Así que ya he tomado
providencias. Al salir del trabajo, pasé a una papelería a comprar cien
lápices, cinco navajas afiladas, ocho gomas de mija suavecitas y veinte
cuadernos hoja blanca casi sepia, de los más baratos, para no dejar de escribir
mañana, tarde y noche.
Quiero pensar que
Zafón me dejó una encomienda.
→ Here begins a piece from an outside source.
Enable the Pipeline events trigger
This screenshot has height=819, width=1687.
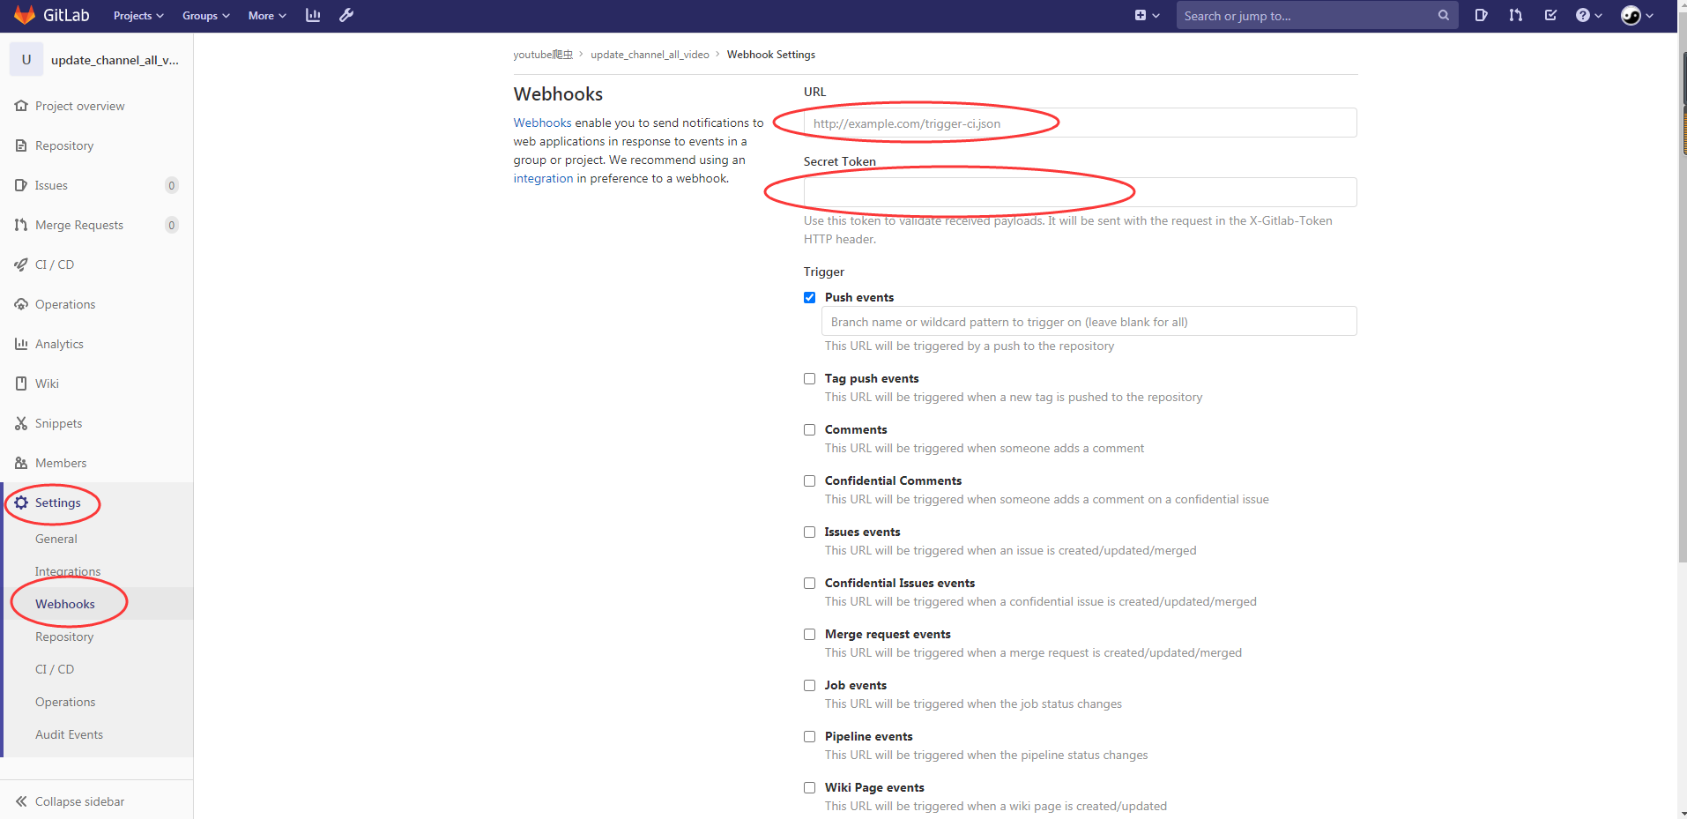tap(809, 736)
Retratar esos sentimientos que se almacenan muy
dentro del alma, no sólo de la mía; sino de la de todos con quien me tope en lo
que me quede de vida; y con ellos inventar historias de esas que suceden cada
día, pero que nadie se atreve a contar, porque avergüenzan, porque son
prohibidas.
También mañana iré a
comprarme unos ocho pares de tenis de esos de los cómodos para comenzar a andar
el mundo de arriba abajo; empezaré por lo cercano y en cuanto pueda mandar el
trabajo al carajo, me iré a un continente al otro lado de la Tierra, donde me
comunique con señas y luego con escasas palabras como si fuera un niño de un
año, para ver un mundo para mí desconocido, para probar sabores y sensaciones
nuevas.
¿Por qué tuvo que irse
Carlos? Cuántos personajes se quedaron esperando en su mesa de trabajo, cuántos
amoríos clandestinos acallaron sus voces, cuántas historias quedaron pendientes
en su tintero...
Para no dilatar esa
tarea, empezaré a escribir en esta tarde. No siempre serán historias alegres y
floridas, porque la desesperación y la desesperanza también se han arraigado en
nuestras almas.
Sale, pues. Me voy a
estrenar mis lápices nuevecitos y mis cuadernos de hojas sepias.